- _Document excerpt_
--------------------------------

The era of students piling tater tots or French fries on a plate and calling it lunch are over. That’s a good thing in the long run – for all of us. With childhood obesity rates spiking higher every year, the Healthy, Hunger Free Kids Act is designed to combat obesity while encouraging healthy eating habits in children. Students and staff at Cazenovia have already noticed the differences as they sat down in our school cafeterias this school year.
The federal legislation, championed by First Lady, Michele Obama through her Let’s Move health and wellness program, made significant changes to the nation’s $11 billion school lunch program. The program’s requirements had been essentially unchanged for the past 15 years. Students who buy lunch will be able to pick and choose from a variety of healthy options. For example, schools will now double the amount of fruits and vegetables that they serve every day of the week, serve only fat-free and low-fat milk choices and include more whole grains. In addition, calorie limits for students have been set based on grade level. Maximum calories per served lunch are: 650 calories for grades K-5; 700 calories for grades 6-8; and 850 calories for grades 9-12.
Dieticians say that a typical teenage girl, for example, should consume about 1,800 calories per day; a typical teenage boy needs 2,200 calories. Students will get about one-third to one-half of the calories they need every day with a school lunch. The changes that took effect in September are the first steps in a three-year plan to phase-in the new standards. Changes to breakfast meals and snacks served in school will happen over the next two years.
Many parents have probably already heard from their child that the lunch program isn’t filling any more. They don’t feel satisfied.
While all students eat differently, the goal of the program was never for children to feel stuffed and groggy as they return to their classrooms. The new meals are balanced and, if a child selects from each category, he or she will be eating a healthy meal that will help them perform at their levels in class
What Has changed at Cazenovia?
Chartwells School Dining Services is the new manager of the food service department at Cazenovia. The company, which is a USDA National Strategic Partner, consistently meets or exceeds many of the new requirements for school meals. Here’s an overview of how the Healthy, Hunger Free Kids Act will roll out at Cazenovia this year:
• New grade groups for menu planning will be aimed at ensuring students receive age-appropriate portions and nutrients.
Changes in specific serving sizes might mean some smaller portion sizes on some items, like burritos, wraps, sub sandwiches, hot meat sandwiches, calzones/strombolis and pasta dishes.

--------------------------------

- _Work instructions_
A – According to the article on school lunch changes, which menu items might come in smaller portion sizes? List each one.
B – Echo the part of the article on school lunch changes that starts at the words "While all students" and stops after the words "portions and nutrients.".
C – In the article on school lunch changes, what company is the new manager of the food service department at Cazenovia?

- _Collected data entries_
--------------------------------

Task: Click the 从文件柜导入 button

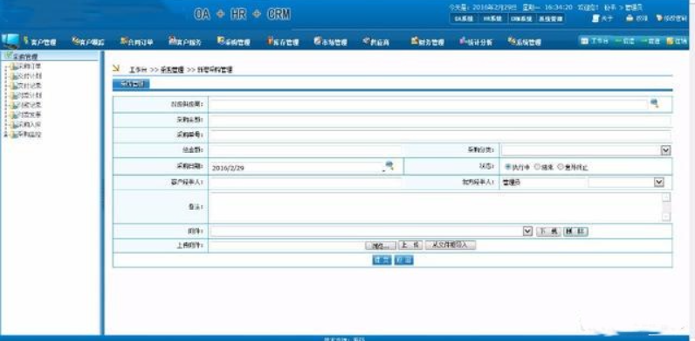Action: point(450,245)
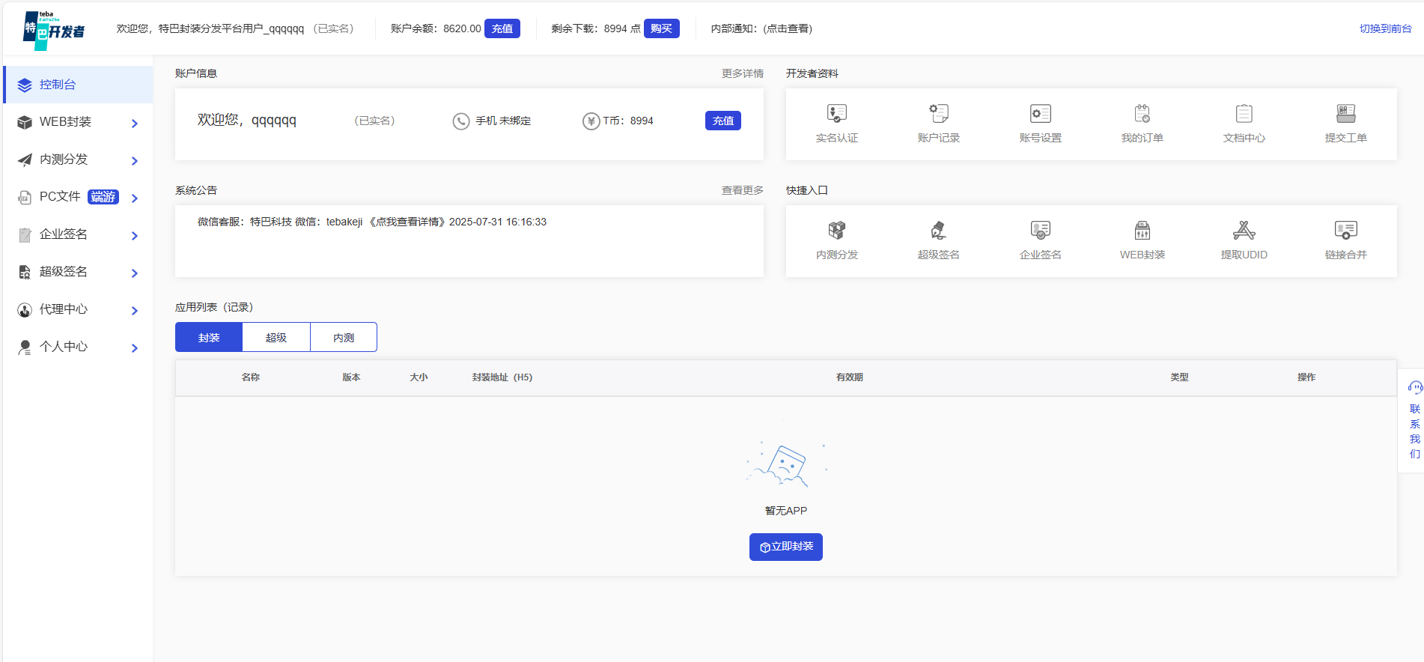Click the 立即封装 button
The image size is (1424, 662).
(785, 547)
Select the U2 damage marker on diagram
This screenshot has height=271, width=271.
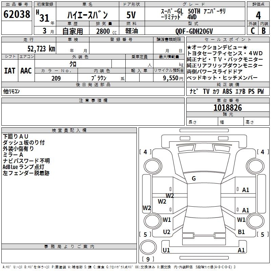166,232
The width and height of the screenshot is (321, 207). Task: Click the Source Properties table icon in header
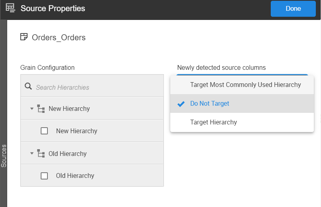tap(10, 8)
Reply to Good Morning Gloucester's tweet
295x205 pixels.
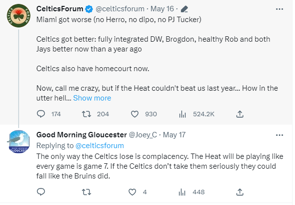click(41, 192)
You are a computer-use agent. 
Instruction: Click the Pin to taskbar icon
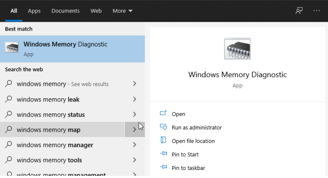click(163, 167)
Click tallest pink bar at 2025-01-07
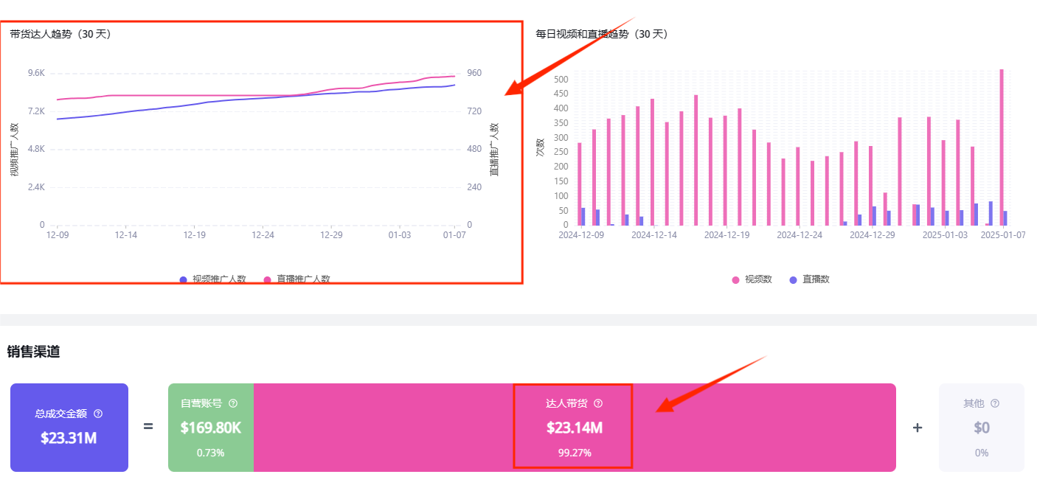The image size is (1037, 491). 1002,147
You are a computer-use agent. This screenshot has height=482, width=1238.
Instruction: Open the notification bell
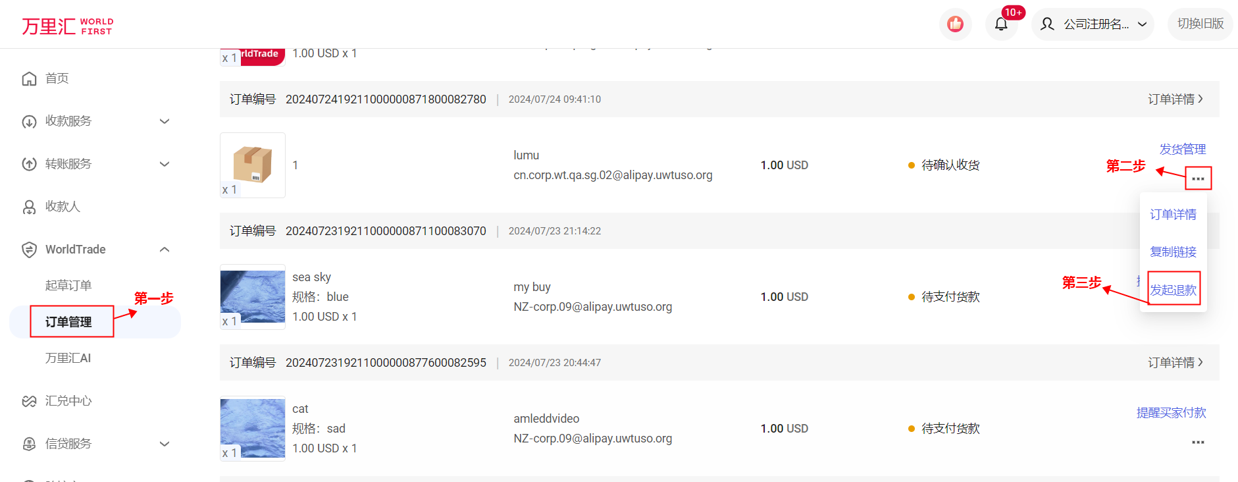(x=1000, y=24)

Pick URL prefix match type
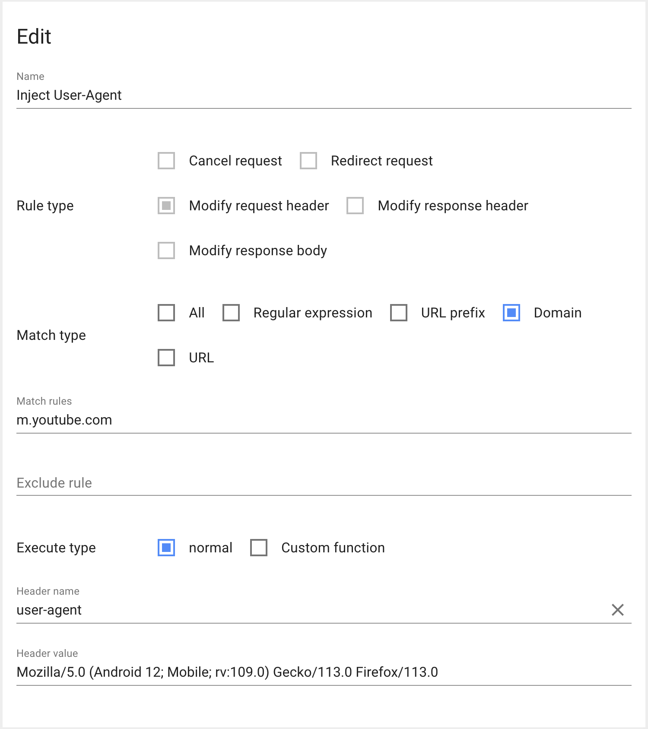[x=399, y=313]
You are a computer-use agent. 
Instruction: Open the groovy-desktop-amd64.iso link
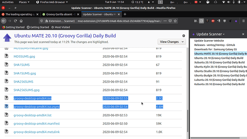point(33,98)
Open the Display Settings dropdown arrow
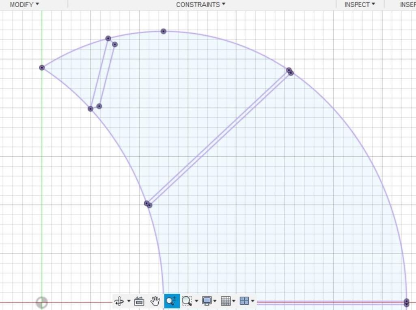 [x=214, y=301]
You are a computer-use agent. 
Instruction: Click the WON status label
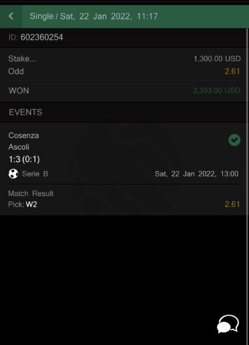coord(19,91)
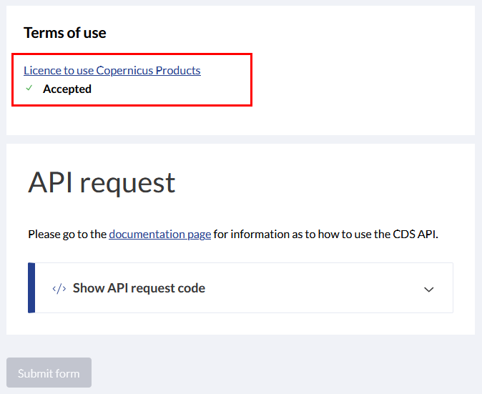The height and width of the screenshot is (394, 482).
Task: Click the API request heading
Action: click(x=102, y=183)
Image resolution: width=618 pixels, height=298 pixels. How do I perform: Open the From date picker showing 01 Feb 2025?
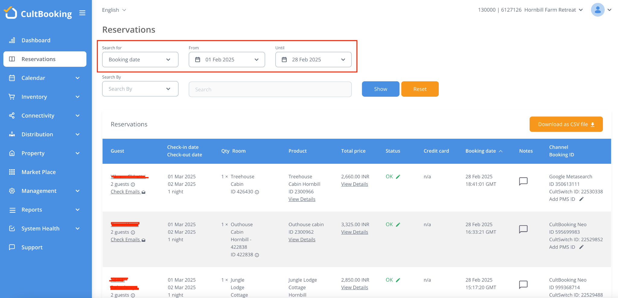227,60
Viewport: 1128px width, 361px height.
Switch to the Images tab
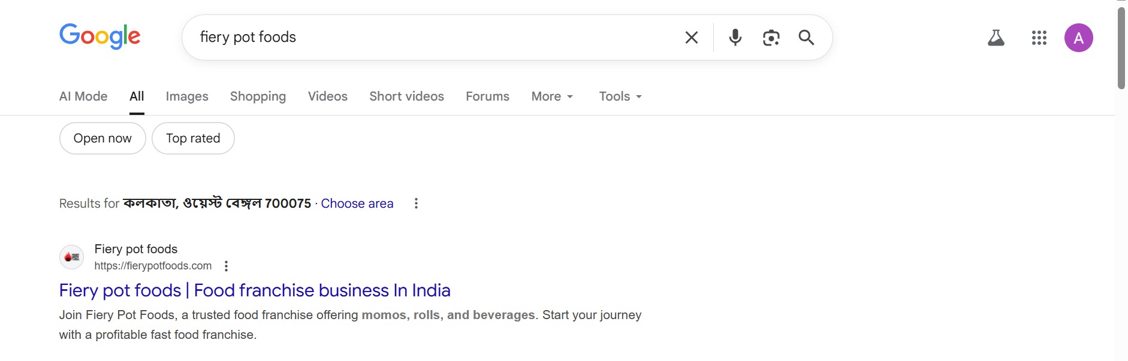[x=187, y=96]
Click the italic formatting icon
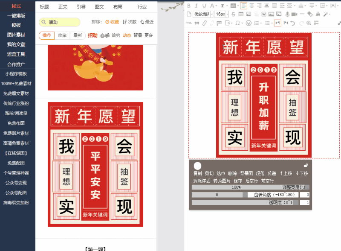The width and height of the screenshot is (341, 251). 197,6
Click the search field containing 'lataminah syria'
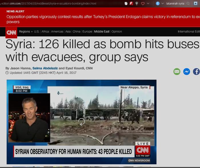Image resolution: width=200 pixels, height=168 pixels. [175, 3]

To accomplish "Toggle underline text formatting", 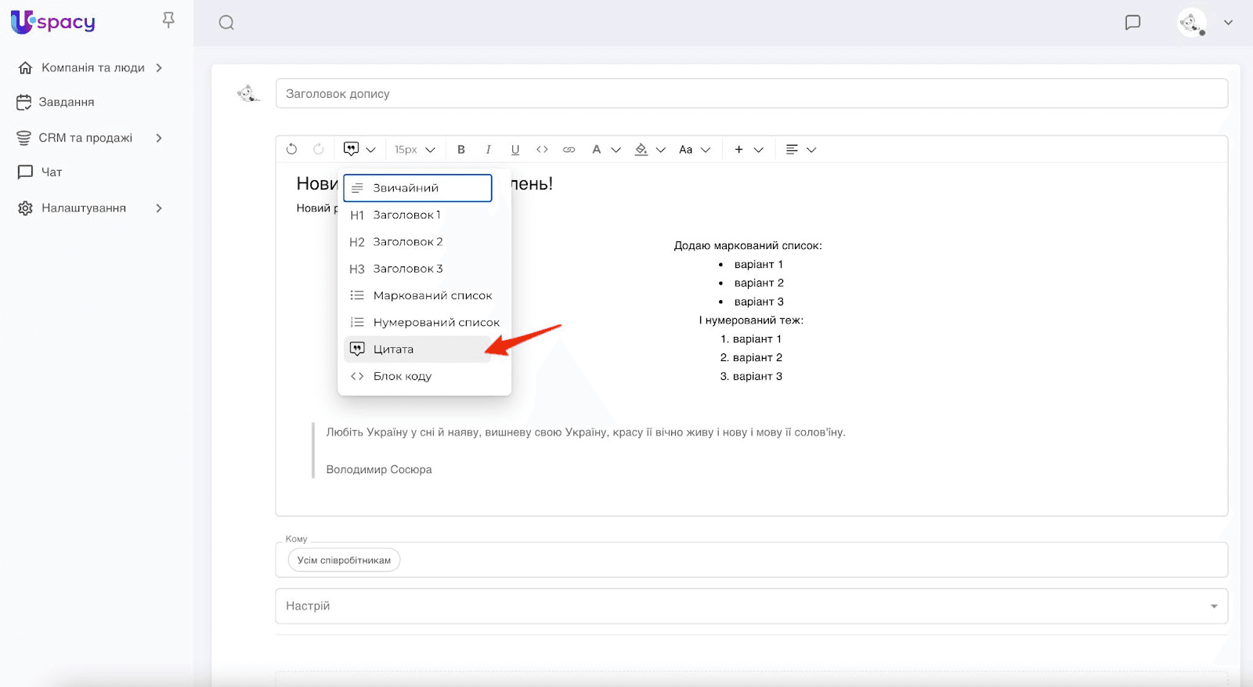I will 515,150.
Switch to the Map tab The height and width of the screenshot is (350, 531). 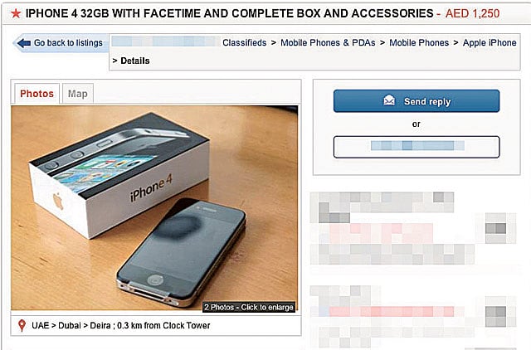click(x=77, y=94)
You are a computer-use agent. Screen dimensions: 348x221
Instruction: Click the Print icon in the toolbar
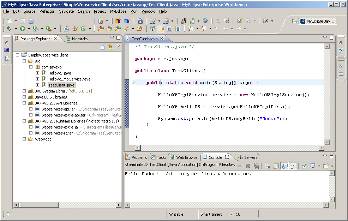coord(32,21)
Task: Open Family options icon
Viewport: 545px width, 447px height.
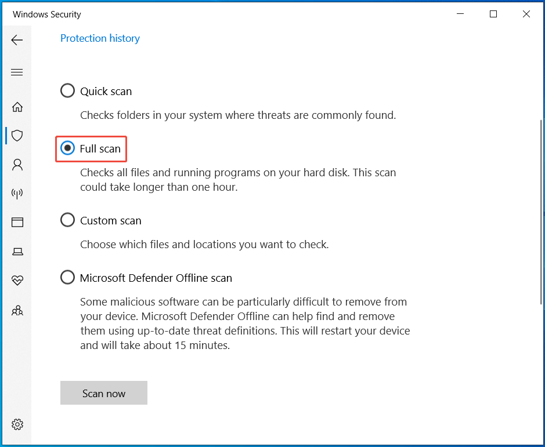Action: 17,310
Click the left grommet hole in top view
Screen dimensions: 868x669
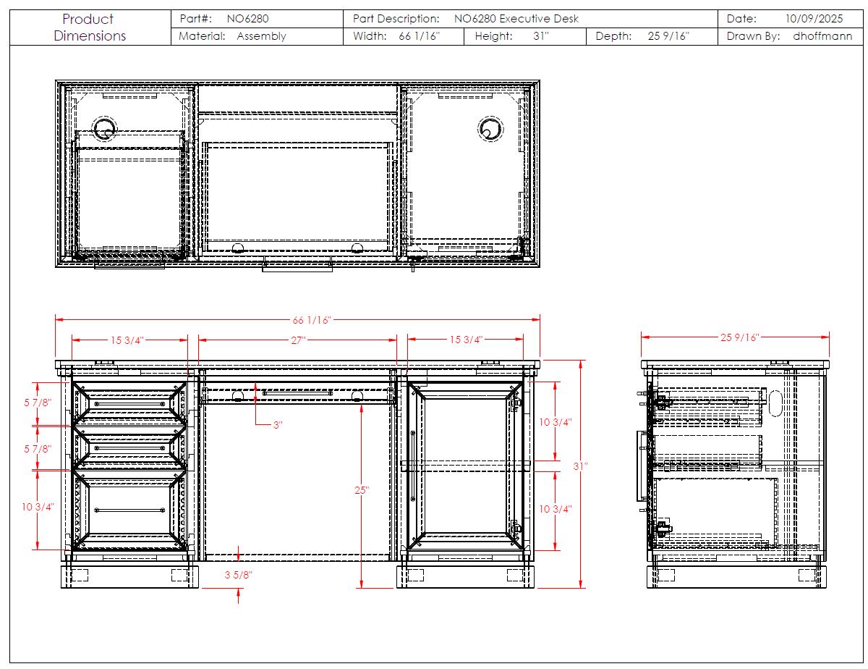coord(106,129)
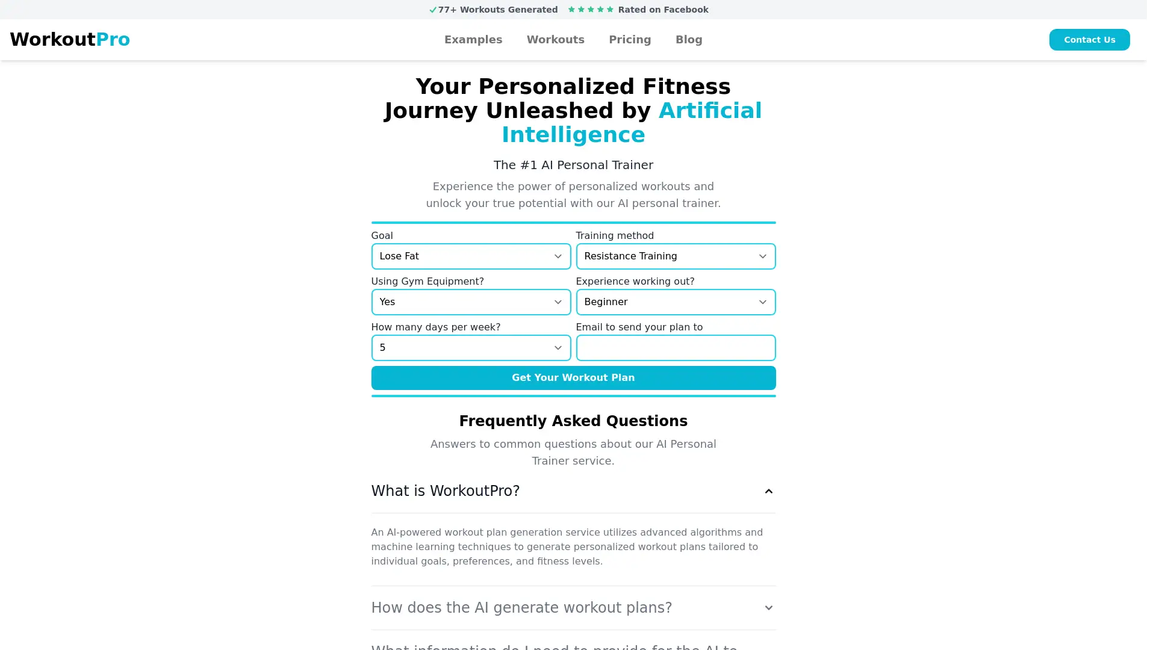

--------------------------------

- _Answer list_
A – Burritos, wraps, sub sandwiches, hot meat sandwiches, calzones/strombolis, and pasta dishes.

B –
While all students eat differently, the goal of the program was never for children to feel stuffed and groggy as they return to their classrooms. The new meals are balanced and, if a child selects from each category, he or she will be eating a healthy meal that will help them perform at their levels in class
What Has changed at Cazenovia?
Chartwells School Dining Services is the new manager of the food service department at Cazenovia. The company, which is a USDA National Strategic Partner, consistently meets or exceeds many of the new requirements for school meals. Here’s an overview of how the Healthy, Hunger Free Kids Act will roll out at Cazenovia this year:
• New grade groups for menu planning will be aimed at ensuring students receive age-appropriate portions and nutrients.

C – Chartwells School Dining Services.